### TASK TO CARRY OUT
Write out exactly the lines of the entries below from the one holding "Task: Open the SteamVR desktop icon" to the one holding "You are a computer-use agent. The width", inclusive, and leave out all other lines.

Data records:
*-*-*
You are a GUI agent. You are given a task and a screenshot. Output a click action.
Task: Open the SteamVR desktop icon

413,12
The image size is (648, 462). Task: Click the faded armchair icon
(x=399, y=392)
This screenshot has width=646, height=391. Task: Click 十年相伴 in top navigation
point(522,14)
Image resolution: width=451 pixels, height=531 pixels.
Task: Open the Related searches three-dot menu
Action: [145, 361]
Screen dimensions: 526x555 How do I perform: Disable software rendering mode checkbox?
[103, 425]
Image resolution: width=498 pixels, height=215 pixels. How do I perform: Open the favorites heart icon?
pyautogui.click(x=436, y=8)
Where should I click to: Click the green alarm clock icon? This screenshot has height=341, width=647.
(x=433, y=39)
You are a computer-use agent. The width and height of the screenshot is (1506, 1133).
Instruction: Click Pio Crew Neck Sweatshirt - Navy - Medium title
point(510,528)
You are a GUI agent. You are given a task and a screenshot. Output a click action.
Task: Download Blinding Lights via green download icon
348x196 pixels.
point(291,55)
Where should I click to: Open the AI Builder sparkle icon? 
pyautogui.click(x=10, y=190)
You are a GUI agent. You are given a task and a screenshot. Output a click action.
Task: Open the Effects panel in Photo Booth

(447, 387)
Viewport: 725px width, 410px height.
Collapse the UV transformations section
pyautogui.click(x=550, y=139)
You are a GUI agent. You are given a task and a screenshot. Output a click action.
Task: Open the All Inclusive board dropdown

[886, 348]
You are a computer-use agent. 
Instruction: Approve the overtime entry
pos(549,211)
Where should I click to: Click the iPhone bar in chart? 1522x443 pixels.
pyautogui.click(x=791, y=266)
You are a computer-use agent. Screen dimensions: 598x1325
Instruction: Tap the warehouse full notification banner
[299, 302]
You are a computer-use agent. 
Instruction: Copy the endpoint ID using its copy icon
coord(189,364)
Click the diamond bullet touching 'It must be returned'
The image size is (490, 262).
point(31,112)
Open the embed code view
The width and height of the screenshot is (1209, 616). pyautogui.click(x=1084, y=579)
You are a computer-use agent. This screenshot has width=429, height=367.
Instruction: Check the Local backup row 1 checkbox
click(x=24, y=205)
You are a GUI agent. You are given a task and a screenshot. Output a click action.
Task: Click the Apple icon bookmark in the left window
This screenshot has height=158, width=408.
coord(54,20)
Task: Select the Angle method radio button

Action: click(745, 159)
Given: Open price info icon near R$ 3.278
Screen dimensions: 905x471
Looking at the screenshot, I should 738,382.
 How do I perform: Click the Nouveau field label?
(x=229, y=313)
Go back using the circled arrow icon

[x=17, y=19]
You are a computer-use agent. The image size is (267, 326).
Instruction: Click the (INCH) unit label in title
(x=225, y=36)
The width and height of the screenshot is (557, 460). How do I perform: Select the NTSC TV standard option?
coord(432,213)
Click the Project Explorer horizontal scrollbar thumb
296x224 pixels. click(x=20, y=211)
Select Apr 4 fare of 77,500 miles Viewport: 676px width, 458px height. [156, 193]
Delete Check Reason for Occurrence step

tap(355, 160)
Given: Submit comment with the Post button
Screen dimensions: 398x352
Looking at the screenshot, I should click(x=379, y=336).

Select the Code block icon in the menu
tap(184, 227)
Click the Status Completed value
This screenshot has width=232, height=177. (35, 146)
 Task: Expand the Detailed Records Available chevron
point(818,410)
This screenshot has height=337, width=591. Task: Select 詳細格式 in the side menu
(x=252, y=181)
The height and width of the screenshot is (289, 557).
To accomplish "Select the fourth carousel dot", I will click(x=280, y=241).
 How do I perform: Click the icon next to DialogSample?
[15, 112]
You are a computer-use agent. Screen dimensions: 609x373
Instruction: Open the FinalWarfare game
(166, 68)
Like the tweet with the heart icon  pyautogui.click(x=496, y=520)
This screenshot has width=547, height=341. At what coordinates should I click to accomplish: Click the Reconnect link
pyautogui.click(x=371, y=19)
*-*-*
### TASK OUTPUT
Task: Open the SteamVR desktop icon

413,12
The image size is (648, 462). Task: Click the faded armchair icon
(x=399, y=392)
This screenshot has width=646, height=391. Task: Click 十年相伴 in top navigation
point(522,14)
Image resolution: width=451 pixels, height=531 pixels.
Task: Open the Related searches three-dot menu
Action: [145, 361]
Screen dimensions: 526x555 How do I perform: Disable software rendering mode checkbox?
[103, 425]
Image resolution: width=498 pixels, height=215 pixels. How do I perform: Open the favorites heart icon?
pyautogui.click(x=436, y=8)
Where should I click to: Click the green alarm clock icon? This screenshot has height=341, width=647.
(x=433, y=39)
You are a computer-use agent. The width and height of the screenshot is (1506, 1133).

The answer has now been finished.